溺甘同棲~イジワル社長は過保護な愛を抑えられません~

片瀬とのことを話したあの夜、亜衣は無責任に片瀬の擁護をするわけでも非難するわけでもなく、下手に優花を慰めるわけでもなく、ただ黙って話を聞いてくれた。

そうして事実関係だけを話した優花は、誰にも話せずにいたことをすべて吐き出したおかげか、不思議と気持ちが落ち着いた。

亜衣は、『気が済むまでうちにいいからね』と言ってくれている。もちろん、その好意にいつまでも甘えるつもりは、優花にないけれど。

それ以降、優花はもちろん、亜衣もいっさい彼の名前を口に出していない。ふたりの間では自然と禁句になっていた。

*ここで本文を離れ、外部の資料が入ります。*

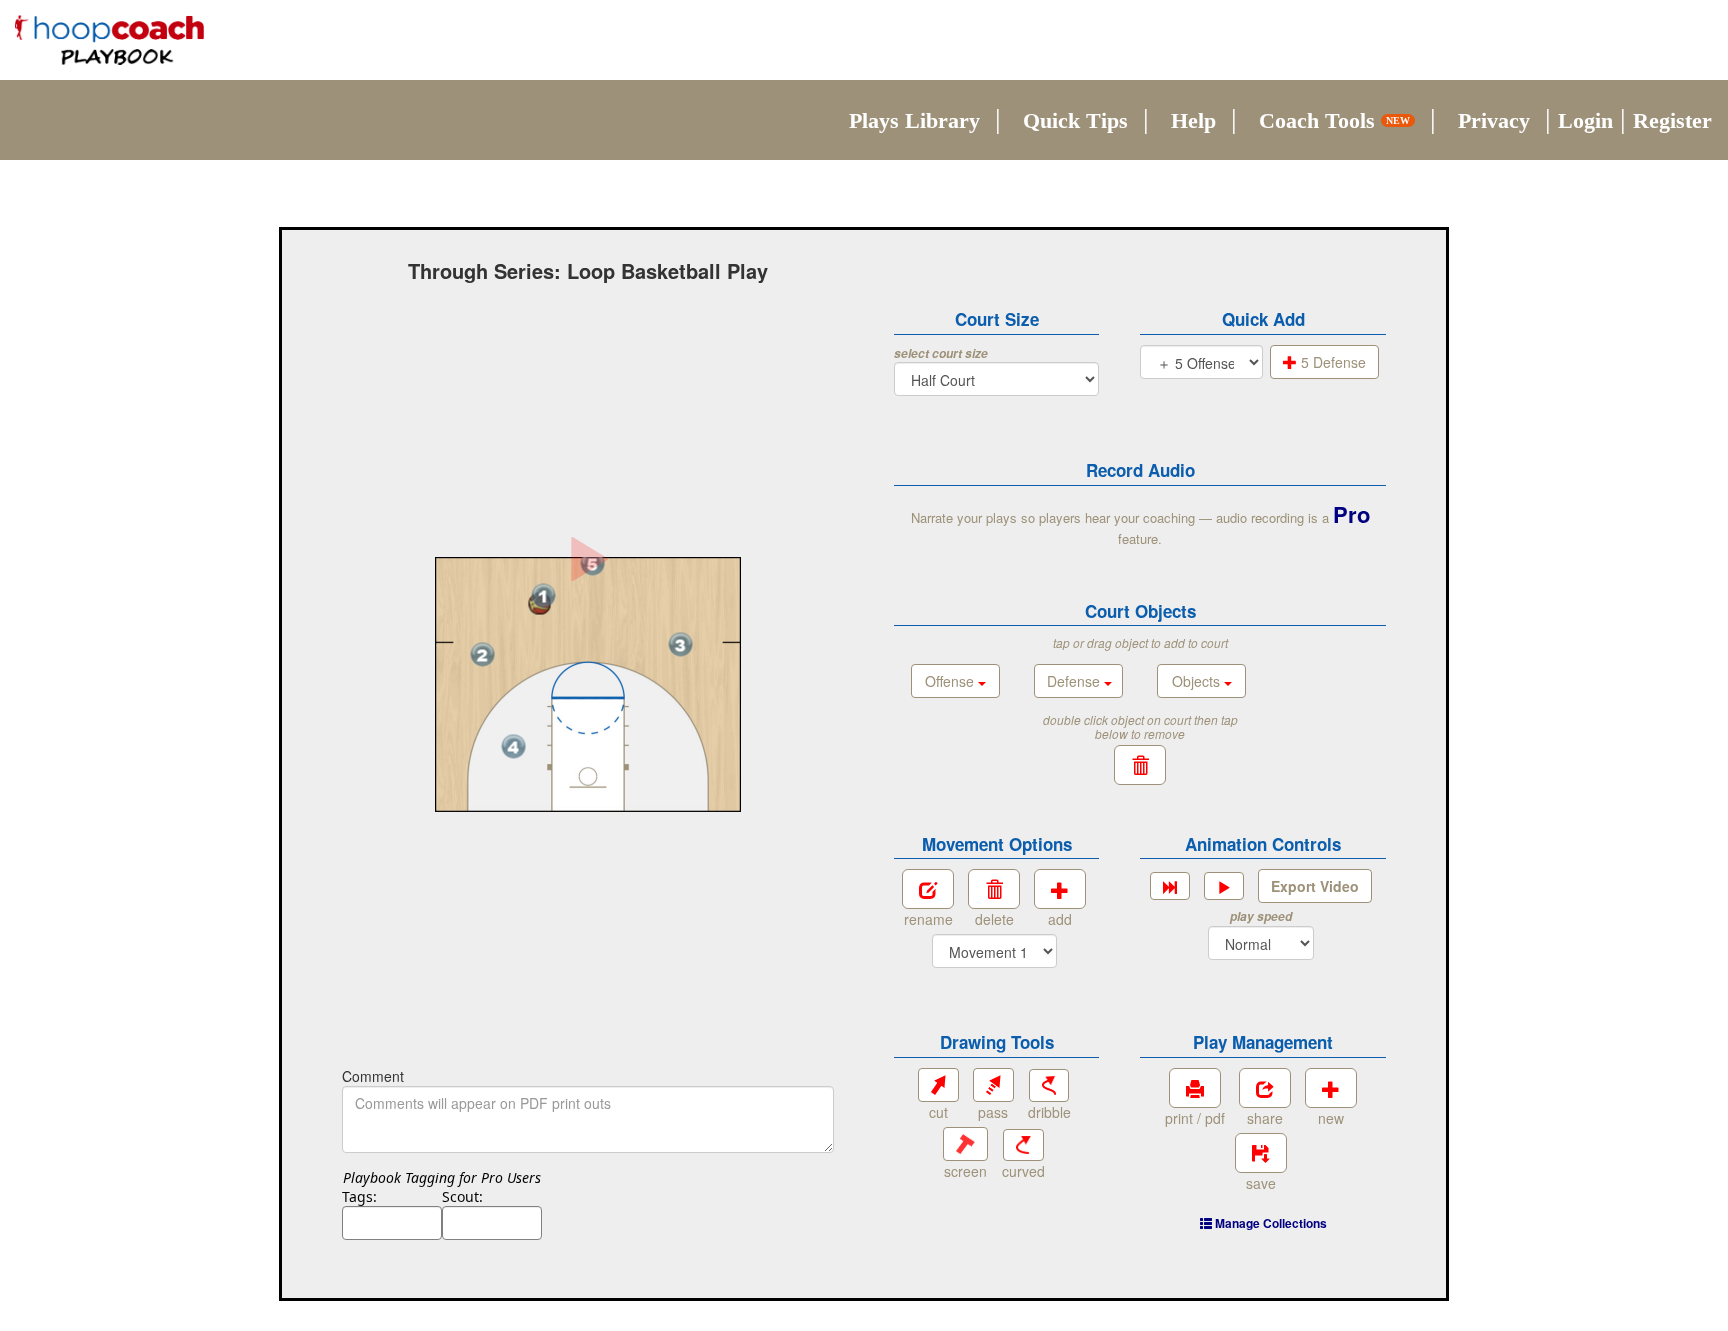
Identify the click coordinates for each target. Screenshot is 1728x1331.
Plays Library (914, 120)
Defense (1075, 681)
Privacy (1494, 120)
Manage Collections (1269, 1223)
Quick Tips (1075, 120)
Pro (1351, 514)
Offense (951, 681)
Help (1193, 120)
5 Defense (1331, 362)
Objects (1198, 681)
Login (1585, 120)
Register (1672, 120)
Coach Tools (1334, 120)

優花がちょうど食べ終えたときだった。スマートフォンが着信を知らせて鳴り響く。
起き抜けにバッグに入れたそれを取り出してみれば、母親からの電話だった。

画面をスライドさせて耳にあてると同時に『優花?』と声が聞こえる。


「おはよう。こんなに早くどうしたの?」
『今週末、なにか予定は入ってる?』


いきなり聞かれたが、優花に特別な用事はなにもない。
もともとスケジュール帳すら必要としていない人種だ。